One reason to use code like this is when your BP modules need to talk to each other through methods inherited from AB_FrameworkBusinessObjectProcessBase. If the BPs referenced each other directly you'd have a cirular reference problem, and neither BP could be compiled cleanly. But if one BP uses reflection it can instantiate the other BP at runtime, and since the methods it is calling are in the base class there's no compile-time dependency on the referenced module's non-base methods.

For this code to work, the BP project needs to include a reference to BOS.TermsCodeBusinessProcess. Otherwise bpType will be null, and CreateInstance will throw an Argument Null Exception.

Since reflection is being used and the type is specified with a string, this is not a compile-time error. It won't become a problem until run-time. Even then, it won't always be a problem; if this module is referenced in a program that also references BOS.TermsCodeBusinessProcess, GetType will be able to find the dll and won't return null. The exception will only occur when this module is used separately from BOS.TermsCodeBusinessProcess.

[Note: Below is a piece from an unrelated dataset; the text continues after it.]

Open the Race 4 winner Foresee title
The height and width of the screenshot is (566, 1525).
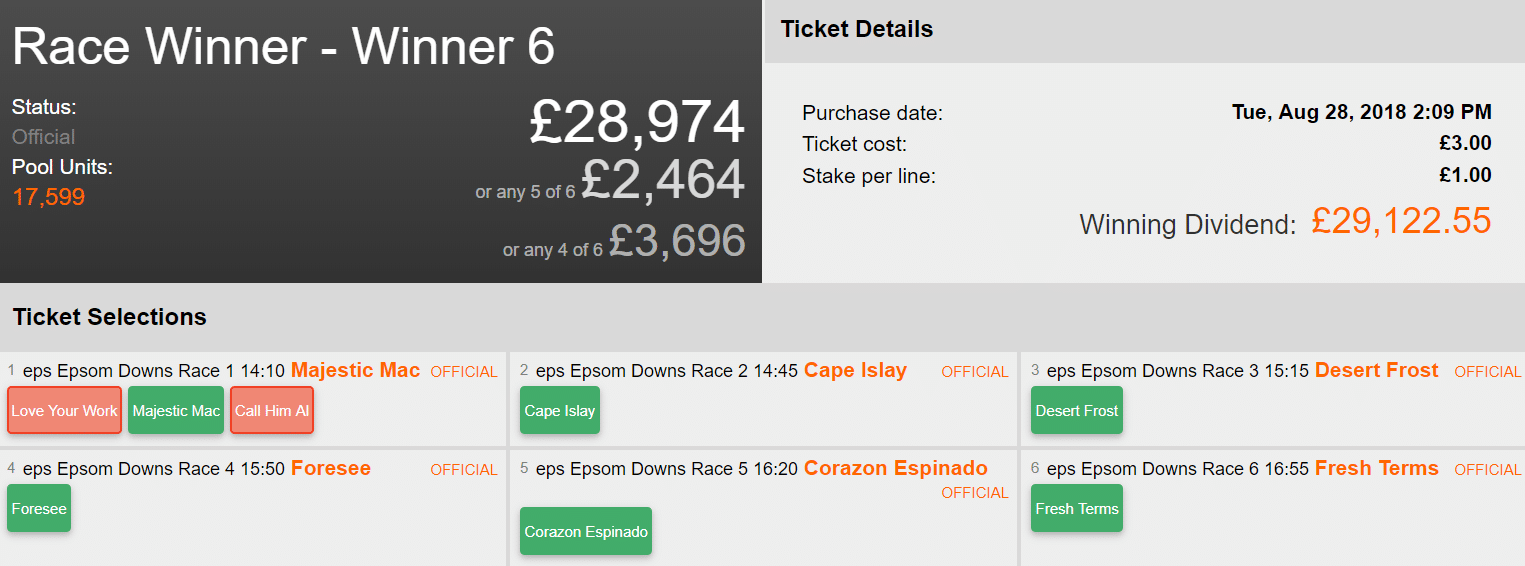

In this particular case, there's no need for reflection. If you already know the Type of object you need to create, add the reference and instantiate the object normally:

AB_FrameworkBusinessObjectProcessBase<TermsCodeEntity> _termsBP;
AB_FrameworkBusinessObjectProcessBase<TermsCodeEntity> _TermsBP
{
    get
    {
        if (_termsBP == null)
        {
            _termsBP = new TermsCodeBusinessProcess.TermsCodeBP();
        }
        return _termsBP;
    }
}

Reflection should only be used when you don't know the Type until run-time, and all you have is a string containing the type's full name. And in that case, you need to make sure that you've got references to all of the possible types you might have to instantiate in every application where your code is used.